The first election to use Big Data analytics was in 2012, at the US Presidential elections. A total of $7 billion was spent on the many electoral strategies and about 10% of this amount was dedicated to the online advertising efforts by both parties. Both Mitt Romney and Barack Obama had their own strategies; and obviously the winner of the election executed the plan better. Mitt Romney had a high profile ORCA to help in electoral campaign. ORCA is a sophisticated plan that brought together 30,000 volunteers and their web apps to monitor the poll activity on voting day. The volunteers were meant to study every activity and use the analysis to reach strategic decisions. It was a very smart plan, but execution? Not so much.

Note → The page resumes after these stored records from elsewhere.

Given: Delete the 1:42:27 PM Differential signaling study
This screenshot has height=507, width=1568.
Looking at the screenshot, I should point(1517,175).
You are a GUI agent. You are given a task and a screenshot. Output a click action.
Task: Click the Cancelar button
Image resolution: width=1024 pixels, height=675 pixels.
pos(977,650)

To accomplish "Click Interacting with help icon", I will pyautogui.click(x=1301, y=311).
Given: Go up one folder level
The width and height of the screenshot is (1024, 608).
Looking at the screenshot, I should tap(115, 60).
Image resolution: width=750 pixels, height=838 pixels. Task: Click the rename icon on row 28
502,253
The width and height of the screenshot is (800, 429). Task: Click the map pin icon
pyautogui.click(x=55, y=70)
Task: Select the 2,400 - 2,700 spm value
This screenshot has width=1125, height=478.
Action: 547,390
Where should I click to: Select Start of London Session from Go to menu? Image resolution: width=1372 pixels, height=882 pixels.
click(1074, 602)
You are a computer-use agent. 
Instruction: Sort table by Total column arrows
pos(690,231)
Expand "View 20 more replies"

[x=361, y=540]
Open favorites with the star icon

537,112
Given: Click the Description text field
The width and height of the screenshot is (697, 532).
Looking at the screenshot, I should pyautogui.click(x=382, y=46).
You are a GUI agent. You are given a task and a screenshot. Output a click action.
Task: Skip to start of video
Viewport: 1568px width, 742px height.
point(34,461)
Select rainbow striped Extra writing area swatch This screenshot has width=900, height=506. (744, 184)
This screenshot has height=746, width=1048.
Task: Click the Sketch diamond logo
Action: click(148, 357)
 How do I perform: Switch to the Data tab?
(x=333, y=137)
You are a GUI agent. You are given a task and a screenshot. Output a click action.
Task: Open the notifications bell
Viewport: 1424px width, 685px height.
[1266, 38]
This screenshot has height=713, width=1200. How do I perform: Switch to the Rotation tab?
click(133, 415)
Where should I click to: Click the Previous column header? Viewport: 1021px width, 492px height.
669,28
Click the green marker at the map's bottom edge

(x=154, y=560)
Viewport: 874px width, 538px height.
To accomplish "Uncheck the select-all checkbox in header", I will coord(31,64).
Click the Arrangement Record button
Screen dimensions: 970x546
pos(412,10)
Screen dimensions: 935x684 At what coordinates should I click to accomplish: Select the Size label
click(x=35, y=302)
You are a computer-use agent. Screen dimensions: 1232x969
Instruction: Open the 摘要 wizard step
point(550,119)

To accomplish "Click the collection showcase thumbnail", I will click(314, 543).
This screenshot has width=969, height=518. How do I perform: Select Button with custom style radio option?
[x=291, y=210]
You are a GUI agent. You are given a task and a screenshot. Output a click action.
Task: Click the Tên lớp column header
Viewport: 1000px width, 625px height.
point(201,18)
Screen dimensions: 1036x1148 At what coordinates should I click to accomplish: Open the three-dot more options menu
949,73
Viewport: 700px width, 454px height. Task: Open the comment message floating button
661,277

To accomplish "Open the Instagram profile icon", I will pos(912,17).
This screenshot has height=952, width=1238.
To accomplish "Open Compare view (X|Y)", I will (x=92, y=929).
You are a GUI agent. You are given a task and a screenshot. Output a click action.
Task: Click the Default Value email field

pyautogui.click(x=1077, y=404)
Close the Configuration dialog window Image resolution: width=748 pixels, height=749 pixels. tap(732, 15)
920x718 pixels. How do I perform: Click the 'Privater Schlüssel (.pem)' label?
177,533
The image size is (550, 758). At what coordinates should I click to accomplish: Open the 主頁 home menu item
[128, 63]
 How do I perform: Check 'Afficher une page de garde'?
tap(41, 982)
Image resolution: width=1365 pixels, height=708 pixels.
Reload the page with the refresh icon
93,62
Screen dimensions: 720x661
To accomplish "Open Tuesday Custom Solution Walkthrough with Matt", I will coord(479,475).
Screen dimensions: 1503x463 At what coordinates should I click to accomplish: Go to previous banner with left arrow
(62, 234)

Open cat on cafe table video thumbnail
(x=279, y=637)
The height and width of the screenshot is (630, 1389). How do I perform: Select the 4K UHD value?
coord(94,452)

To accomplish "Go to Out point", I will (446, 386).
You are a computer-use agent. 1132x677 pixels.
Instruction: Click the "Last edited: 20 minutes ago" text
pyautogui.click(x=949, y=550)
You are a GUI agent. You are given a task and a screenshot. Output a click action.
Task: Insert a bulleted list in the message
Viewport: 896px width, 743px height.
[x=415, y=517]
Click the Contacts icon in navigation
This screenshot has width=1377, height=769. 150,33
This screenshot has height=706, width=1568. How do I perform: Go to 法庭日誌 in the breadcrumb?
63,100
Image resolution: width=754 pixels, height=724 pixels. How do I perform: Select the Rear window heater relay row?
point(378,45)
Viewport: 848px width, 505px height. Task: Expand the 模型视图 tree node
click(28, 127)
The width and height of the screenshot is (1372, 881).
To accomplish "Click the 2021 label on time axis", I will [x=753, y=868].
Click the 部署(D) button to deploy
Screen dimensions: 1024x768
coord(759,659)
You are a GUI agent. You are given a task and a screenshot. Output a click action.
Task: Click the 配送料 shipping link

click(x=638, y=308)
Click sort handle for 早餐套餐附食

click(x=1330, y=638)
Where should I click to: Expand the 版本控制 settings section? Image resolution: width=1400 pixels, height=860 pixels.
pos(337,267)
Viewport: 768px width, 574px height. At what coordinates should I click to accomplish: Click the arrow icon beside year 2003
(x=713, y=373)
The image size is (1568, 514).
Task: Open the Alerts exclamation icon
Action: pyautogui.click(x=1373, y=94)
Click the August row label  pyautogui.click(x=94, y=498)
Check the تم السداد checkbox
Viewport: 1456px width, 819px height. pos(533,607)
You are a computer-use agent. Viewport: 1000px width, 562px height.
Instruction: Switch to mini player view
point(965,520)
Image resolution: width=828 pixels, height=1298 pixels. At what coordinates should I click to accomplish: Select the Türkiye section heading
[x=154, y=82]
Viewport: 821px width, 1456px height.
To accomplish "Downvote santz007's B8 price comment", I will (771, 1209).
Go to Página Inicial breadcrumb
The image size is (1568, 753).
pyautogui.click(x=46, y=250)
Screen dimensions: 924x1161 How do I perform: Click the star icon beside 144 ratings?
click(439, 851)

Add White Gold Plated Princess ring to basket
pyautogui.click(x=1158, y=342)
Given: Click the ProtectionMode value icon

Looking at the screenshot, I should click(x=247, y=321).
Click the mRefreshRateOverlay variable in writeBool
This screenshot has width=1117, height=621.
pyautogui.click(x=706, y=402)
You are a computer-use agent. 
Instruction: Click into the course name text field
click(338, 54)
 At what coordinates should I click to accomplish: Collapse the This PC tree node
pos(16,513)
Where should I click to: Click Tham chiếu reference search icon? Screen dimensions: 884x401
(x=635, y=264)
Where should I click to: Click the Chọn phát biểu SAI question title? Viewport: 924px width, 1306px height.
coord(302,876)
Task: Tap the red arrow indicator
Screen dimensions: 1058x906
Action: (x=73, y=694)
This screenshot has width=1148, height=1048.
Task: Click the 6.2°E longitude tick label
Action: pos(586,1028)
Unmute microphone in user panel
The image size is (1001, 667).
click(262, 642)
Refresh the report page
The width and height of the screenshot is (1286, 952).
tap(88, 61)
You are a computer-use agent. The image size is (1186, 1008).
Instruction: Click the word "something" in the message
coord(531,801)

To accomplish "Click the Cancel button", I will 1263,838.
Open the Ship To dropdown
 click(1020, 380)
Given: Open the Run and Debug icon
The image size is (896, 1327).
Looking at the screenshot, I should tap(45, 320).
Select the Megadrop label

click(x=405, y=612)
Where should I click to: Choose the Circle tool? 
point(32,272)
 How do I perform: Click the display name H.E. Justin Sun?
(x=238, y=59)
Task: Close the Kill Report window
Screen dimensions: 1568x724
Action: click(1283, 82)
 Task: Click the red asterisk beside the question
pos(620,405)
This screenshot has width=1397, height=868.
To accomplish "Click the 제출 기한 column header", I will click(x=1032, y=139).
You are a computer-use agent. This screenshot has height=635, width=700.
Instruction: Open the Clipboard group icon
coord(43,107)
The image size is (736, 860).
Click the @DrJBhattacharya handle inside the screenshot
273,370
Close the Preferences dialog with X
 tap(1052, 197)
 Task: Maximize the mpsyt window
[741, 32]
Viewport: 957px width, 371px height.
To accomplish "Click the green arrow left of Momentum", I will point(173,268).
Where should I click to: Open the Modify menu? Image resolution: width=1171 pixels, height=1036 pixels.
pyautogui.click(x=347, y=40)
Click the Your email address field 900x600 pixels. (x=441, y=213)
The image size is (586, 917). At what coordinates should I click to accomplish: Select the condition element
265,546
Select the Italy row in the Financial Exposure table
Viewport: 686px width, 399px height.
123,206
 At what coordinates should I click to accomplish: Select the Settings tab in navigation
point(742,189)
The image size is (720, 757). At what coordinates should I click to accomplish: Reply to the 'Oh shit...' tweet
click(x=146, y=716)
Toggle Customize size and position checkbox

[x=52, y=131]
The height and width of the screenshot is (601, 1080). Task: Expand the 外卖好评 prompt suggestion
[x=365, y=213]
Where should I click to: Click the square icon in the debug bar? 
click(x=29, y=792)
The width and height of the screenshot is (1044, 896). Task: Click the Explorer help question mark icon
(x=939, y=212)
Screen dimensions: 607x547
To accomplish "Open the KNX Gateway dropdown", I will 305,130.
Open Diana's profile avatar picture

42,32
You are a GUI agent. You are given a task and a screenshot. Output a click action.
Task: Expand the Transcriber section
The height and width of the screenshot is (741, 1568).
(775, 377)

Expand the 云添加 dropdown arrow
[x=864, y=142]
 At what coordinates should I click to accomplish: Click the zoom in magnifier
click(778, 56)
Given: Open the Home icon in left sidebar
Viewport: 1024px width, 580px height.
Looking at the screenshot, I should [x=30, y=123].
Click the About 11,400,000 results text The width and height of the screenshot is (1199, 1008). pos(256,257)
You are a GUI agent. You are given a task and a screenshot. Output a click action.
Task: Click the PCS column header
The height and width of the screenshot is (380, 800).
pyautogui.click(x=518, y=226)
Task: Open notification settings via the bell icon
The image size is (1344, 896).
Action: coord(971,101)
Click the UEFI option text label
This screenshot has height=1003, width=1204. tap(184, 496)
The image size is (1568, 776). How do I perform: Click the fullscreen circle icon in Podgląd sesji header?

On the day of the elections, there was a flood of information, pouring in from all over the country. ORCA crashed for more than an hour; when it powered back, there were problems in password recovery and the volunteers stated they were not briefed on the procedure, but were handed a 60-page document a day before it all was to take place! The idea was very simple; to use the Big Data activity of voters that used smart phones, and connect it to the election. As mentioned the ARS report, the whole plan was a 7-month rushed job and was very unstable. The fact is, to use sophisticated tools and technology for a plan such as this, the plan needs more time, effort and support from the leadership.

Compare this strategy and execution to that of Barack Obama and you would be greatly impressed. Team Obama fully understood the gravity of what Big Data activity could result to. They were prepared for the difficulties and challenges way ahead of the electoral day - 18 months to be precise. They also focused all their data into one single repository. The data metrics were churned thousands of times, every night. Moreover their analytics department had more skilled resources larger than that of 2008 campaign. Now, wasn't that a contrast to the Romney plan?

How Big Data Made All the Difference

The biggest decision the winning political party made was to move away from the traditional approach to voters; which is to send just one broadcast message to the whole country, blanketing everyone, regardless of age, gender, location or any other key differentiator. Using Big Data, the winning candidate was able to get closer to the target audience, improving engagement and talking about the exact things that was important to the voter. A smarter approach is to send messages that is relevant to people, not just banal updates that do nothing but just document the campaigns. Big Data analytics empowers the political parties to get to know their voters on a personal level. Superior technology and sophisticated tools help find & understand their needs and the different ways the voters can be approached. This is a huge deal for the world of politics.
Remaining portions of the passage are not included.